Young Latinos have the highest rate of interracial relationships, more than double the percentage of African Americans and almost three times more than whites. This makes sense considering we fall into different racial categories. Remember last year’s Census?

At the same time, Latinos show the lowest level of support for interracial marriages, which means that we may do it but we meet a lot of resistance along the way. Some of our very own Being Latino contributors have shared their personal stories over prejudice against Latino-Black love (even by Black Latinos), shock at dating a white guy (pobre Gringros), and criticism over dating anyone who isn’t Latino (even if he’s Prince Charming).

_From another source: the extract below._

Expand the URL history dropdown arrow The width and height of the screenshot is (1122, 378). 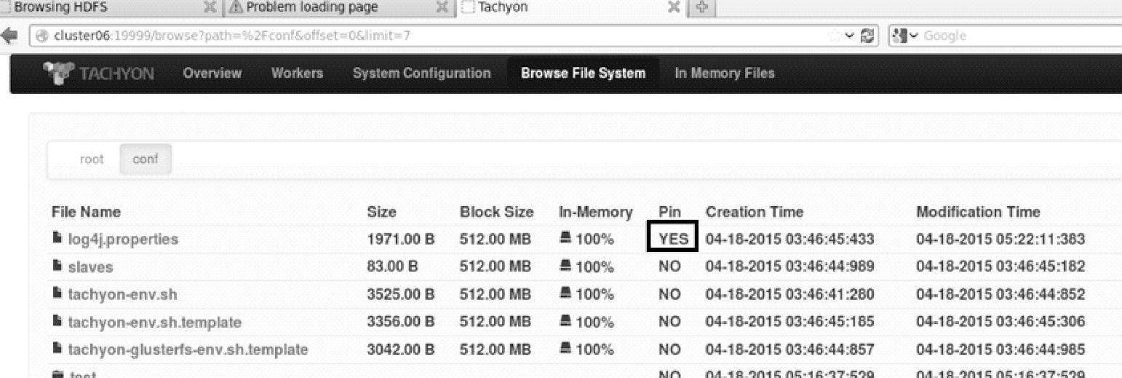coord(848,36)

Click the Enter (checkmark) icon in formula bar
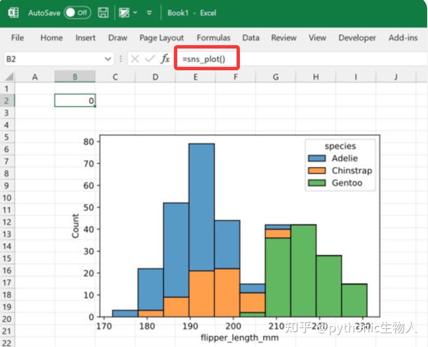[149, 59]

As a Latina who has been in two long interracial relationships, I am not unfamiliar with some of the challenges and surprises of interracial dating. Knowing that everyone’s experience is unique and every relationship is a universe, I am also the last one to narrow it down to a list of quick and dirty tips. But if I had to give any advice on how to navigate the complex ride of an interracial romance, it would be this:

DON’T Take it Personal: Some people will respond to your relationship with dirty looks, snide comments behind your back, or rude comments to your face. Some of your friends and family will support you, some will come around with time, and some never will. Don’t take it personally because it’s not about you.

DO Expect Respect: While not everyone will be on board, you should not have to tolerate any disrespect hurled at you or your partner. If that means asking your favorite aunt to apologize for her rude comment or setting your friend straight for saying something ignorant, then so be it. They don’t have to like that you’re dating who you’re dating, but they must know you expect at least the same amount of respect you show to the weirdos they bring around.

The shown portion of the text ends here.